Another important factor to consider is the environmental impact of vinyl flooring. It is composed of synthetic, or man-made, materials, such as polyvinyl chloride, that can have a negative impact on the environment. In addition, the manufacturing processes and chemicals used to produce vinyl can have toxic effects if not handled correctly.

Unlike laminate, which is made of wood by-products and can be damaged when exposed to water, vinyl is completely waterproof and is an ideal choice for rooms such as the kitchen, bathroom, or basement. Vinyl is also phthalate-free, has low VOC and formaldehyde emissions, and is UK allergy certified, contributing to healthier indoor environments.


Carpet is known for its softness and comfort, and it adds warmth and a cozy feel to a room. It also helps to absorb noise and can be a great option for rooms where people spend a lot of time sitting. It can also be easy to clean as it hides dirt and dust, although it requires regular vacuuming and care. It is also an excellent insulator, keeping warm air inside your home during colder temperatures and seasons.

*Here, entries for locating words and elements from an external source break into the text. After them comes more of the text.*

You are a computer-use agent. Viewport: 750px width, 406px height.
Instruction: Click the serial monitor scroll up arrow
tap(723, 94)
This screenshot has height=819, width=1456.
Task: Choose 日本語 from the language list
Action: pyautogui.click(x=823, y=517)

There are many different types of carpet, and the quality depends on the fibers used and the way they’re attached to the backing. Some are made using a loom, a traditional method that creates firm carpet with detailed patterns; others use a tufting machine, which is quicker and more efficient but may not be as durable. The number of yarn strands in your carpet is another factor to consider, called the “ply.” A higher ply means more thickness.

Carpets can be made from natural or synthetic fibers, which determine the type of texture and color. There are a few different types of fibers, including wool, polyester, and acrylic. Wool is the best choice for a natural carpet, as it’s durable and resistant to dyes. It is also eco-friendly and hypoallergenic, which makes it a good choice for families with young children. Polyester is the most common synthetic fiber and is very stain-resistant, although it can fade over time.

In recent years, there has been a debate about whether carpet actually aggravates or alleviates respiratory problems such as asthma and allergies. Although some people still advise removing all carpets, numerous studies have shown that if you choose the right type of carpet, it can be beneficial to your health.

When looking for carpet, look for a fiber with low VOC (volatile organic compound) emissions. These harmful gases are released by many products, including flooring, and can be difficult to breathe. Some carpets are manufactured with polypropylene, which is a recycled plastic that has a lower emission level than other plastics. Another option is jute, a natural fiber derived from a plant and one of the most sustainable fibers.